Wird das Schlusswort noch gewünscht, Herr Herbst? – Sie verzichten.

Dann kommen wir jetzt zur Abstimmung. Mir liegt der Änderungsantrag der Linksfraktion.PDS in der Drucksache 4/2932 vor. Soll er noch einmal eingebracht werden? – Bitte sehr, Frau Bonk.

Frau Präsidentin! Meine Damen und Herren! Kürze ist angesagt und auch Übereinstimmung. Auch wir begrüßen den Antrag der FDP-Fraktion. Noch mehr begrüße ich die Begrüßung, die dem von allen Seiten entgegengebracht wird. Das ist mal etwas Schönes.

Trotzdem wollen wir den Antrag gern in einigen Punkten konkretisieren, weil es in der Praxis Phänomene gibt, die im Rahmen von Unterrichtsausfall mit erfasst werden müssen. Meine Kollegin Frau Falken hat beispielsweise Aufgabenerteilung und Stillarbeit erwähnt. Diese Punkte muss man gesondert von normalem Unterricht betrachten und dementsprechend auch erfassen. Verwaltungsmäßig wird man sicher organisieren können, dass es für die Lehrerinnen und Lehrer nicht heißt, noch einmal so lange am Schreibtisch zu verbringen.
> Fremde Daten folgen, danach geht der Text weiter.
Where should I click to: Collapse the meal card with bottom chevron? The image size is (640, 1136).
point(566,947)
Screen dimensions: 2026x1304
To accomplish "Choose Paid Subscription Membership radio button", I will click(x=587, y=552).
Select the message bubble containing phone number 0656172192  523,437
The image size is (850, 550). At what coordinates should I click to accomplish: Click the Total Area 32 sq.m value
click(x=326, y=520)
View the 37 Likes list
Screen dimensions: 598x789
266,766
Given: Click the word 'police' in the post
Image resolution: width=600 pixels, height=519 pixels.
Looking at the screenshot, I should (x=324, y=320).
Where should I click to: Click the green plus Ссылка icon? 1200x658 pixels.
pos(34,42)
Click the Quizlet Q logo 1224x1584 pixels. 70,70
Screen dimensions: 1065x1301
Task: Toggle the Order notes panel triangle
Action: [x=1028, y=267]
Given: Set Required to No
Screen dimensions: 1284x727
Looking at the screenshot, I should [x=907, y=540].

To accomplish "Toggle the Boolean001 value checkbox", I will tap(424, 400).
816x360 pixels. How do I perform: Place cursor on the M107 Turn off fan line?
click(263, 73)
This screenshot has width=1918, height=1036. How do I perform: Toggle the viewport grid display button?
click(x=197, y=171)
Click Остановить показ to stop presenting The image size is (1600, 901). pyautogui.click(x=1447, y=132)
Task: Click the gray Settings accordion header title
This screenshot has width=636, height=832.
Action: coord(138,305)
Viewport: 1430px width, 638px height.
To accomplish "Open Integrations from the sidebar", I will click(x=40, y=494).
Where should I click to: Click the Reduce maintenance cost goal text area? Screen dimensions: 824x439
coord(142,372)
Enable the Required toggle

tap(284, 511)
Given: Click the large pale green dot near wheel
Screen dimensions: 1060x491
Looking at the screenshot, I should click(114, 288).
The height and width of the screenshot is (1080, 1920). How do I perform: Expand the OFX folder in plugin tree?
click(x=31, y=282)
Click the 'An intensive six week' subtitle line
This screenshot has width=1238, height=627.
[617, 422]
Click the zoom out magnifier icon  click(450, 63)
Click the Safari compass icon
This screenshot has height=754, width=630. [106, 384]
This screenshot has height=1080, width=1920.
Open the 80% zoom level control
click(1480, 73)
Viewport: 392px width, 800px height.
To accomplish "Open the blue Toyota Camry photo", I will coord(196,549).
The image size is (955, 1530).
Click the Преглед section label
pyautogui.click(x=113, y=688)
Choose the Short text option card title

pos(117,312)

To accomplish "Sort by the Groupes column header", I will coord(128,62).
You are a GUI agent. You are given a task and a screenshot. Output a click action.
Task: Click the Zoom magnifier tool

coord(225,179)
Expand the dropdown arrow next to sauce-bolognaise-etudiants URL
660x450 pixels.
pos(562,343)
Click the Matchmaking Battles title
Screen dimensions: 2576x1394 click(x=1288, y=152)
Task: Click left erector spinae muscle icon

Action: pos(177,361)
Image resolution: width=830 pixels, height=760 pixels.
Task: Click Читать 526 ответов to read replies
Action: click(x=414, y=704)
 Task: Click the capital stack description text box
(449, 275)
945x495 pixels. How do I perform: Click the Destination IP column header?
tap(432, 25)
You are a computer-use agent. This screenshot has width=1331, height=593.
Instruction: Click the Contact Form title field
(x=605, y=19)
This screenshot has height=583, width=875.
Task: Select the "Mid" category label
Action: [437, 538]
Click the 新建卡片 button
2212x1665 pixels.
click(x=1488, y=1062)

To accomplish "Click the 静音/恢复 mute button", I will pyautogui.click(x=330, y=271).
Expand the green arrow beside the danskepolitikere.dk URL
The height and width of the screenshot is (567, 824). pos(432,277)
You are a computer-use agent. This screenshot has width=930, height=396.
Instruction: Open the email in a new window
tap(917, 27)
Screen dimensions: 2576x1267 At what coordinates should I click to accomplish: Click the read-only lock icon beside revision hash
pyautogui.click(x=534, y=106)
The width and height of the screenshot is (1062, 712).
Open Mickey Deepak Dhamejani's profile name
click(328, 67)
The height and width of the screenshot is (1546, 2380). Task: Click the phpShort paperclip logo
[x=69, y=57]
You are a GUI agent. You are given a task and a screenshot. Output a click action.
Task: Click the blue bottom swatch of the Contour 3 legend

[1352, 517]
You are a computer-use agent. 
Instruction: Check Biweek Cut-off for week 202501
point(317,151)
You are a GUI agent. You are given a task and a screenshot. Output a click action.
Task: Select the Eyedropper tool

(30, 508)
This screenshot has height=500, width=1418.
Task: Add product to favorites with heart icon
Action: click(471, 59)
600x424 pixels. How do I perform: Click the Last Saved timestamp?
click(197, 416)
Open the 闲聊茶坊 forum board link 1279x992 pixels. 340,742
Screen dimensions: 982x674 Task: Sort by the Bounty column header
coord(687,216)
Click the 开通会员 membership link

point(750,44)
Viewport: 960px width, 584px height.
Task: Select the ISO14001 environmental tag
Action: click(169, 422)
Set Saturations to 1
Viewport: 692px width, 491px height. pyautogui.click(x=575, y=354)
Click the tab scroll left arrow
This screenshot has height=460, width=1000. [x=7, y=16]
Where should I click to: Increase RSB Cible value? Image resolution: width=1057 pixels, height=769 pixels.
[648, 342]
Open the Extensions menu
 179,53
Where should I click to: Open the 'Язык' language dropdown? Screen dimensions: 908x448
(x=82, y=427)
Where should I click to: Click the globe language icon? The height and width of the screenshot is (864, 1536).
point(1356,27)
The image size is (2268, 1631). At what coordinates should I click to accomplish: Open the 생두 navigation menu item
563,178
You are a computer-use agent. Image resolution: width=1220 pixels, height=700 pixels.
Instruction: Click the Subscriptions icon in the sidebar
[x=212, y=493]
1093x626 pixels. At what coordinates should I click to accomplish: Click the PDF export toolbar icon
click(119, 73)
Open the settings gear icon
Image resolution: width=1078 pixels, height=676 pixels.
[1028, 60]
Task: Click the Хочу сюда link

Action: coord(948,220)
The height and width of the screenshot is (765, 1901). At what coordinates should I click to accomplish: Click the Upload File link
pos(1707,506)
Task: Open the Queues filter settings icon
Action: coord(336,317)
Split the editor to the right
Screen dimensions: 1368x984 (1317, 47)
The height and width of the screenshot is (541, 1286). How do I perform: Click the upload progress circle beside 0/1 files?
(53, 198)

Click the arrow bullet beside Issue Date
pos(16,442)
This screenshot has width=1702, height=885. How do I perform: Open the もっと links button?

Deswegen bitten wir um Zustimmung zu unserem Änderungsantrag, der beantragt, in der Statistik über den Unterrichtsausfall den langfristig planmäßig fachfremd vertretenen Unterricht extra zu erfassen, dass Stillarbeit als eine besondere Form von Vertretungsunterricht extra erfasst werden soll und natürlich auch, –

(Unruhe im Saal)

Hey, das geht kurz, aber trotzdem ist es wichtig.

wenn im Ergänzungsbereich Ausfall stattfindet. Das sind im Grunde Unterpunkte zu der Statistik, die von der FDP-Fraktion vorgeschlagen wird. Ich bitte deshalb für eine transparente, wirklich alle Phänomene erfassende Statistik, die ermöglicht, Qualität zu verbessern, um Zustimmung.

(Beifall bei der Linksfraktion.PDS – Volker Bandmann, CDU: Phänomenal!)

Gibt es Redebedarf zum Änderungsantrag? – Ich sehe, das ist nicht der Fall.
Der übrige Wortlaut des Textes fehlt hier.